[Opening Document excerpt section]

Coltrane: The Story of a Sound (FSG, 2007) by Ben Ratliff
I love a good jazz biography, particularly one that demands frequent breaks to listen to historic recordings. Last summer I geeked out after reading James Kaplan's 3 Shades of Blue and created comprehensive, chronological playlists of every recording session that John Coltrane ever participated in—or, at least, all those available on the Tidal streaming platform, which comes to well over 100 hours. This summer, then, I plan to go through Ben Ratliff's account of Coltrane’s musical journey—one that pays detailed attention to the music itself, rather than focusing on biographical narrative. Note: If any religion scholars have a book proposal on Coltrane—particularly his later material—American Spirituality series editor Matt Hedstrom and I would be interested to talk with you!
Journey on the James: Three Weeks through the Heart of Virginia (2001) by Earl Swift
Summers always rekindle my passion for outdoor treks, whether backpacking, canoeing, or flyfishing. In the coming weeks, then, I look forward to reading this classic from UVAP's backlist. While this New York Times bestselling author has since gone on to write popular hits like Chesapeake Requiem (which followed his 2007 UVAP publication on the same subject, The Tangierman's Lament), his first foray in book publishing chronicled his voyage along the James River from its source on a Highland County farm all the way to the Chesapeake. To be sure, outdoor literature reads differently than most of our publications, but the back cover boasts such a litany of adulatory blurbs that I know I’ll enjoy the ride!
Saving Snakes: Snakes and the Evolution of a Field Naturalist by Nicolette Cagle
I've encountered a snake or two along the Virginia Capital Trail recently, piquing my curiosity, and I love books in which authors relay scientific information through their own experiences, so this book is right up my alley. I am not fearful of snakes, but neither am I enamored of them — but maybe I will be once I finish this neat little book!

[Closing Document excerpt section]
[Opening Data provided section]

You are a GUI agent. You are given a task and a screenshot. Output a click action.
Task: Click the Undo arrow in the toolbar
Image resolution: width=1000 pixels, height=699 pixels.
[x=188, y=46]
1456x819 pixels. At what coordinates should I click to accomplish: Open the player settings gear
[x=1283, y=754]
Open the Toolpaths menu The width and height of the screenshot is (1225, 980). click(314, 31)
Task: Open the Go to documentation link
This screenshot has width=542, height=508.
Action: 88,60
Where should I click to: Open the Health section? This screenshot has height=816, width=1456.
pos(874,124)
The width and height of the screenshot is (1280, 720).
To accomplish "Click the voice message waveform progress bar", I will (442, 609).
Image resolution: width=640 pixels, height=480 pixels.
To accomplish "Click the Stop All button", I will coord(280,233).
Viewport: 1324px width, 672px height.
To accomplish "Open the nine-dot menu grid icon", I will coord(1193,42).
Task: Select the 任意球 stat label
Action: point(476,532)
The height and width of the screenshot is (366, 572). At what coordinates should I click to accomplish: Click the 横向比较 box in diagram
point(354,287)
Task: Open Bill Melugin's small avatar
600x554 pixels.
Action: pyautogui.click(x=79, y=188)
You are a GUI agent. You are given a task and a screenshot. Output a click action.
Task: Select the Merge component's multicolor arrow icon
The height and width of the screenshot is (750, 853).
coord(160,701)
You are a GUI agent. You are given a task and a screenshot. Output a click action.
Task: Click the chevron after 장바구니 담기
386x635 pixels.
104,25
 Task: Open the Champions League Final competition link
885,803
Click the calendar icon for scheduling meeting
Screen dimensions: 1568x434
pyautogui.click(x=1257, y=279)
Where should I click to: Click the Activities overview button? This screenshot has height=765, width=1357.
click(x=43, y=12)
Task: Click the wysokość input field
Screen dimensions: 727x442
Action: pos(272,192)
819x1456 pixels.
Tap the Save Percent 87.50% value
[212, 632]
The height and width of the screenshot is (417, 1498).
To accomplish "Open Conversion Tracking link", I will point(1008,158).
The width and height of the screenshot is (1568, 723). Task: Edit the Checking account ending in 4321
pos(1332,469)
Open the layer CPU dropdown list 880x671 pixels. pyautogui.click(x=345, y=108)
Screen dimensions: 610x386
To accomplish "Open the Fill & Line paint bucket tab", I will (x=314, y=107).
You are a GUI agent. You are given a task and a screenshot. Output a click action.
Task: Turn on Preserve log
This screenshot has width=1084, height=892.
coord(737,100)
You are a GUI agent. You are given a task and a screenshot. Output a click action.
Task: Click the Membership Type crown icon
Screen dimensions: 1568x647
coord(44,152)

[Closing Data provided section]

Using the information.
a) Copy the reading list from "Saving Snakes: Snakes" up to and including "neat little book!", substituting "Appalachian Trail" for "Virginia Capital Trail".
b) According to the reading list, how many hours of Coltrane recordings on Tidal went into the playlists?
c) Extend the reading list onward from its last sentence.
The rows have nothing to do with the reading list.

Answer set.
a)
Saving Snakes: Snakes and the Evolution of a Field Naturalist by Nicolette Cagle
I've encountered a snake or two along the Appalachian Trail recently, piquing my curiosity, and I love books in which authors relay scientific information through their own experiences, so this book is right up my alley. I am not fearful of snakes, but neither am I enamored of them — but maybe I will be once I finish this neat little book!

b) Well over 100 hours.

c)
12 000 år med norsk historie: arven fra jegere, krigere og vikinger by Wolfgang Wee and Sturla Ellingvåg
I am very slowly making my way through this fascinating book, practicing my Norwegian. I love both its premise and its format. The premise is that testing of ancient DNA paired with insights gleaned from archaeology now makes possible reconstructing population movements thousands, even tens of thousands of years ago. In addition, this book is a podcast in print form. The Q&A between Wee and Ellingvåg on the page means that I can digest one or two paragraphs at a time and don't have to try to comprehend pages upon pages in a language I'm still learning. Plus, here at UVA Press, we also published a book based on a podcast in David Marchick's The Peaceful Transfer of Power: An Oral History of America’s Presidential Transitions, and I was curious to see how another press tackled this conversion, to think through whether we could do more in this format.
This summer I’ll start with Katie Kitamura’s Audition. I’ve read her last two novels and always look forward to that hyper-rational voice tying to describe an irrational world. Top-shelf disorientation.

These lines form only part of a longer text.